"Emotional Tornados in Your Workplace
Can Be Just as Destructive as the Natural Kind"
If your company employs human beings, there are emotions at work.
Emotions are part your company's culture and need to be as astutely
managed as any other potential disruption to your business.
The old paradigm of separating humans from humanity during work
hours is not only antiquated thinking, it's high risk behavior.
Emotional management should not be the sole domain of a few
employees. Everyone can be awake and aware of the concepts and
tools in this new book to effectively manage and channel workplace
emotions. Of course, just as there are gamblers in "tornado alley"

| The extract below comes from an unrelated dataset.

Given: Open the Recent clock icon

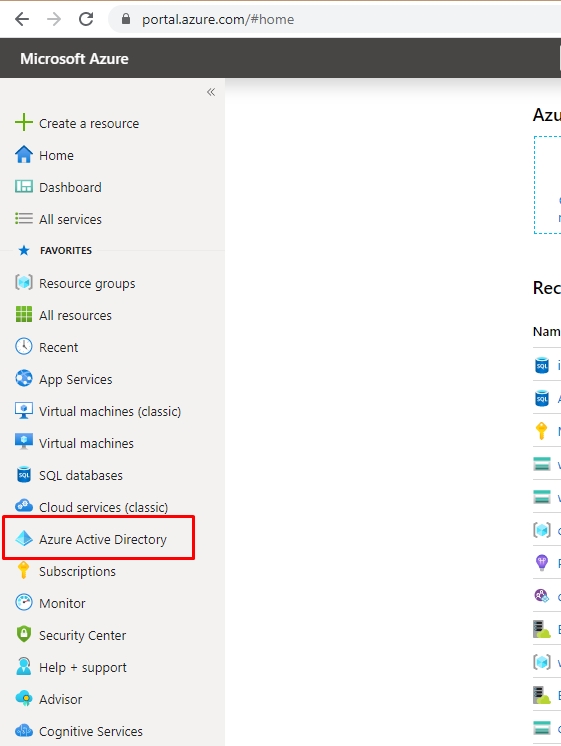Looking at the screenshot, I should (23, 346).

who ignore the warning sirens, you get to decide how much risk your
company can absorb.
Dr. Vali Hawkins-Mitchell, a leading authority in the growing
field of Emotional Continuity Management, makes a compelling
business case that the human emotion factor has a calculable,
direct impact on the fiscal bottom line. She describes an event
involving two rowdy employees who became violent over a
work-related decision and how its effects led to her provocative
new insights into the cost of mismanaged emotions in the workplace:
Walking the halls, I saw, felt, and heard the disruptive effect of
these two workers on 600 people. It was like experiencing the
rubble of any other disaster. There was no physical wreckage, but
the full range of emotions was exactly like that of any natural
disaster. Everything was exposed and raw as if a common energy had
stripped away the veneer of civilized behaviors. No infrastructure
kept people safe in the presence of these out of control employees.
People took sides, hid, ran, quit, overworked, underworked, ate too
much, drank more, complained more, went silent, changed jobs,
exited. They reacted as if all their system had been tossed into
the air and was never going to land again. From that experience, I
became sensitized to the differences between small gusts of
emotions with no power and those with catastrophic force.

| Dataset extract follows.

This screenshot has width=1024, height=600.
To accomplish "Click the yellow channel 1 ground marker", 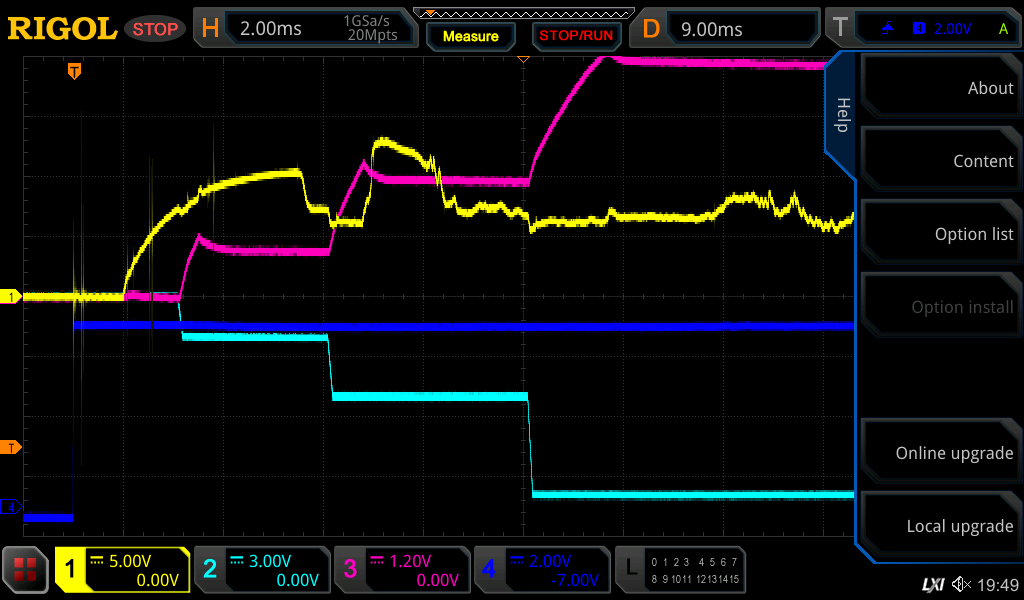I will pyautogui.click(x=11, y=297).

Small variations in behavior can be early warning signs of
trouble. "Dr. Vali" explains her own "Emotional Tornado V Chart"

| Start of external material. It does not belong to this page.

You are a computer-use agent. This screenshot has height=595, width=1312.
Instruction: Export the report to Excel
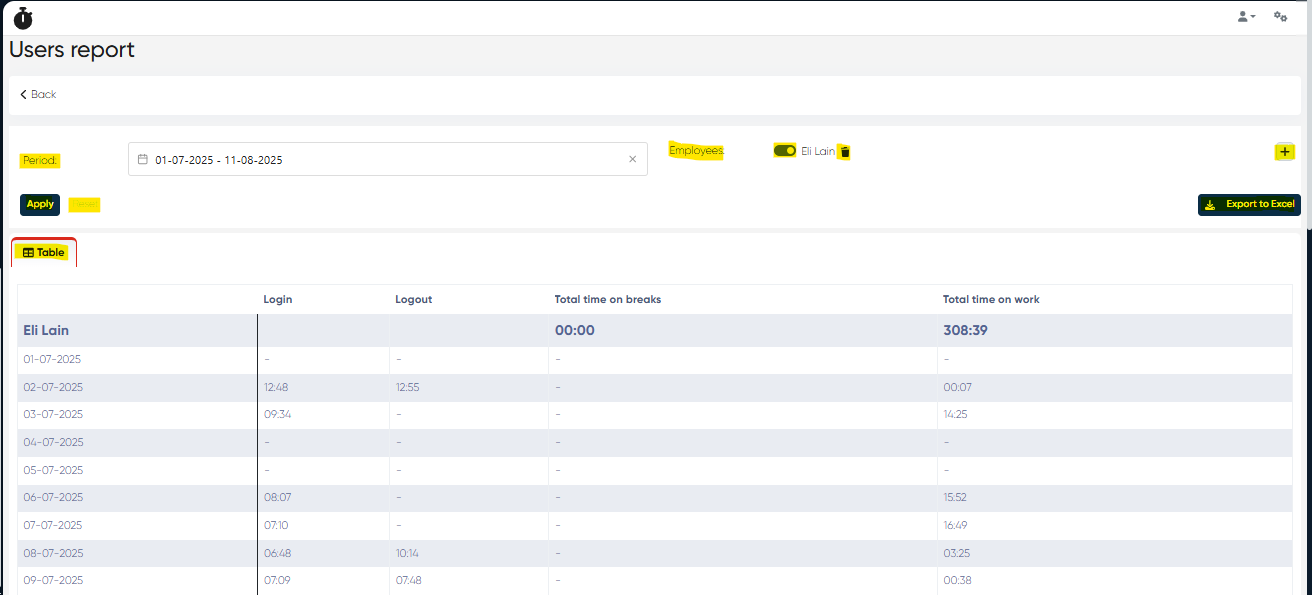coord(1249,204)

based on the Fujita scale, a method to observe, predict, prepare,
plan, and write policy to manage workplace the full range of
workplace emotions. She details how to control the employee
"spinning" after emotionally-charged events, such as the effects of
an abusive manager, layoffs, employee illnesses or stressful family
situations, suicides, and headlined homicides. She gives special
emphasis to managing office bullies and "workplace emotions before,
during and after an emergency or disaster."
Dr. Vali offers these critical steps to all levels of management:
Understand that emotions are going to
happen, have measurable costs, can be managed in a compassionate
manner that supports people and the bottom line, and don't go away
just because they are suppressed, ignored, or devalued. In fact,
they will distort and become even more lethal.
Achieve realistic buy-in at the top - the CEO, owner, senior
leadership - and briefly teach them key tools. With such awareness
in place, emotions rising in the system can be reflected back into
it in a healthy form with tools that increase loyalty and
productivity. Managers will know that if a "tornado" breaks out,
supports are already in place.
Teach everyone, from the bottom up, tools to manage emotions.The
primary key to emotional continuity management is that everyone is
on the same team using the exact same tools, creating comradeship
as well as intelligent procedures and policies.